Berechnungen werden auch eingesetzt, wenn die Belastung für eine größere Fläche ermittelt werden soll, zum Beispiel entlang von Straßen- oder Schienenwegen oder unterhalb von Flugrouten. Dies ist messtechnisch nicht realisierbar, da die Ermittlung der Lärmpegel an vielen Punkten über einen langen Zeitraum erforderlich wäre, um die Schwankungsbreite der Geräusche aufgrund von wechselnder Verkehrsdichte und Witterungseinflüssen abzubilden. Darüber hinaus können reine Messungen die oben beschriebenen, nach Art der Schallquelle differierenden Zu- und Abschläge nicht abbilden.

## Erfasste Daten:
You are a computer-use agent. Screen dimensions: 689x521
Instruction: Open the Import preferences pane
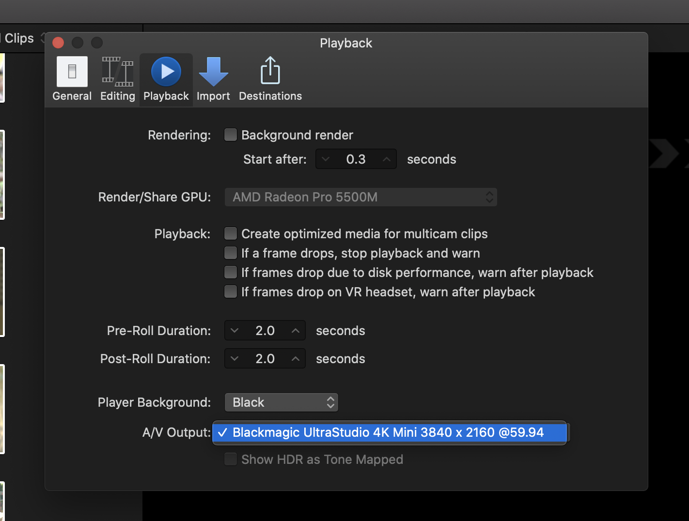tap(213, 79)
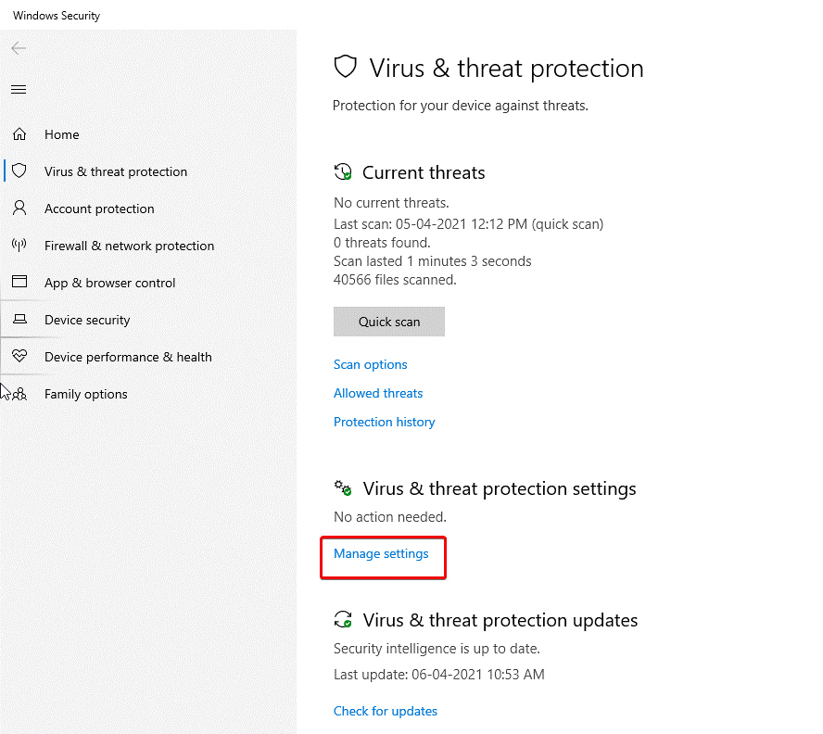Open Family options from the navigation menu

click(85, 394)
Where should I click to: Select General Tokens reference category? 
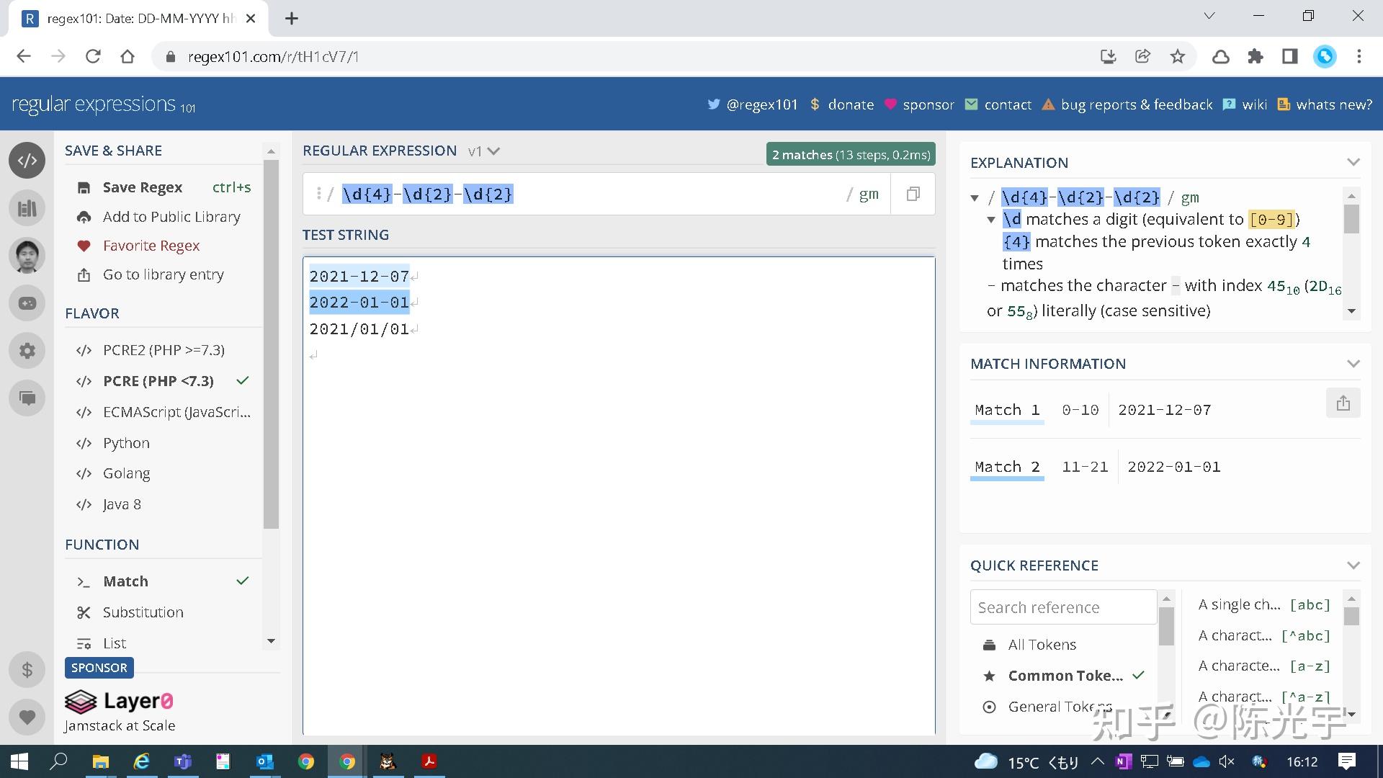(x=1059, y=707)
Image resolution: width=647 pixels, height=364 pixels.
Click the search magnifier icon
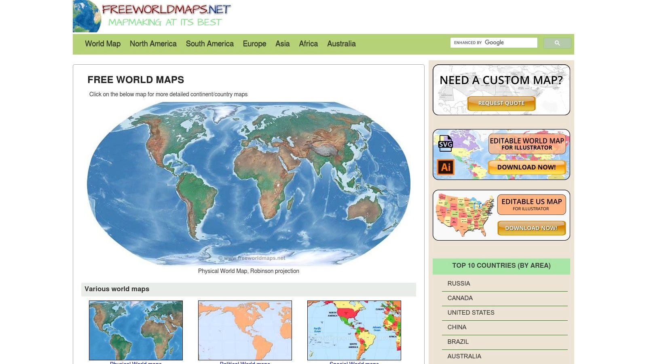[557, 42]
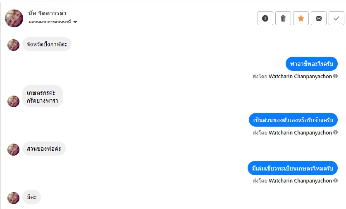Mark conversation unread with the envelope icon
Image resolution: width=346 pixels, height=209 pixels.
[x=319, y=18]
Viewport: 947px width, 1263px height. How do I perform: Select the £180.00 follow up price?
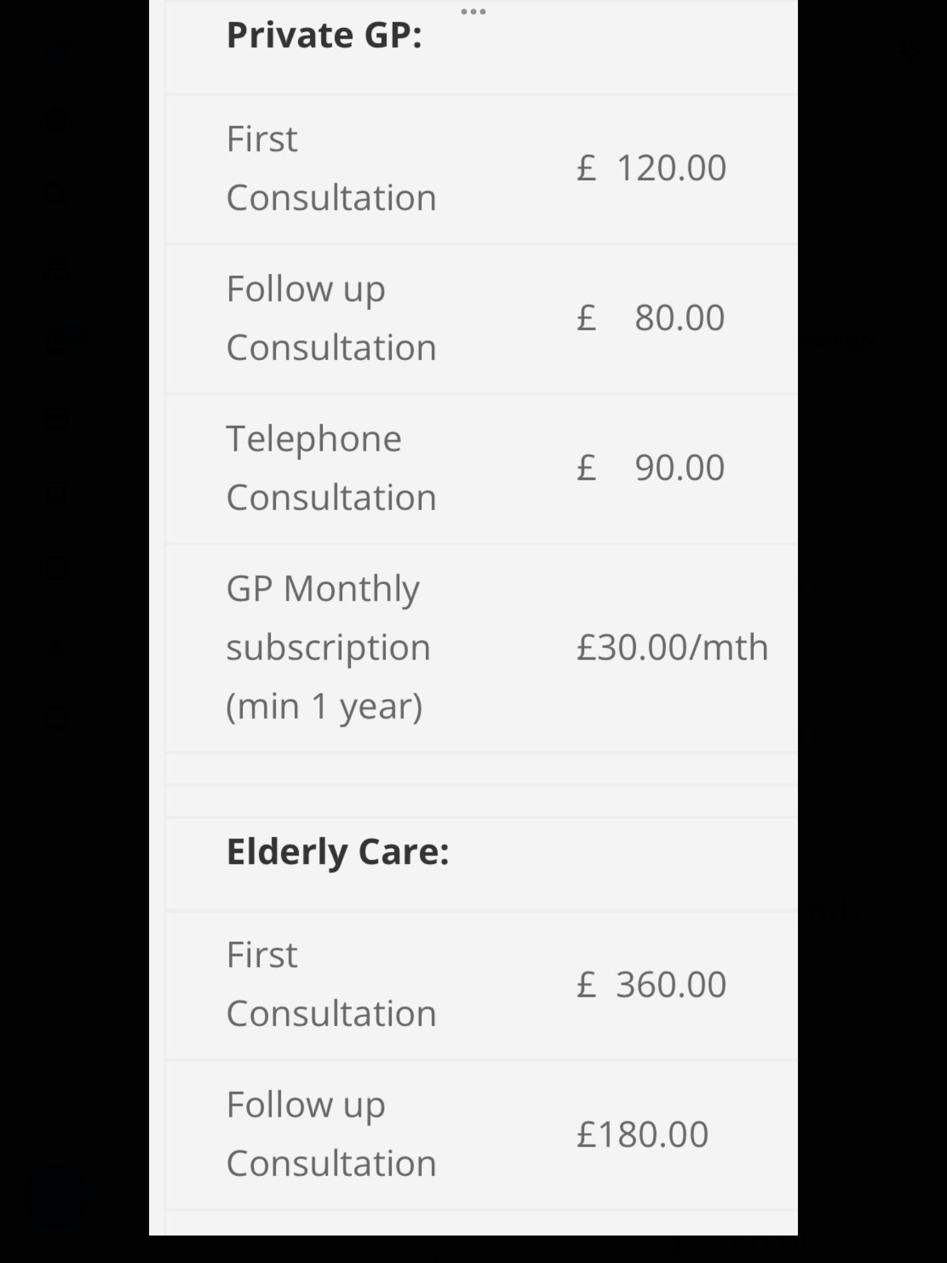pyautogui.click(x=642, y=1134)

## Ziel 1:
Welche Beispiele für eine größere Fläche, für die die Belastung ermittelt werden soll, nennt der Textauszug?
## Ziel 2:
Schreibe aus dem Textauszug wörtlich ab, beginnend mit „Berechnungen werden auch“ und fortlaufend bis einschließlich „Abschläge nicht abbilden.“.

## Richtige Antwort 1:
Flächen entlang von Straßen- oder Schienenwegen oder unterhalb von Flugrouten.

## Richtige Antwort 2:
Berechnungen werden auch eingesetzt, wenn die Belastung für eine größere Fläche ermittelt werden soll, zum Beispiel entlang von Straßen- oder Schienenwegen oder unterhalb von Flugrouten. Dies ist messtechnisch nicht realisierbar, da die Ermittlung der Lärmpegel an vielen Punkten über einen langen Zeitraum erforderlich wäre, um die Schwankungsbreite der Geräusche aufgrund von wechselnder Verkehrsdichte und Witterungseinflüssen abzubilden. Darüber hinaus können reine Messungen die oben beschriebenen, nach Art der Schallquelle differierenden Zu- und Abschläge nicht abbilden.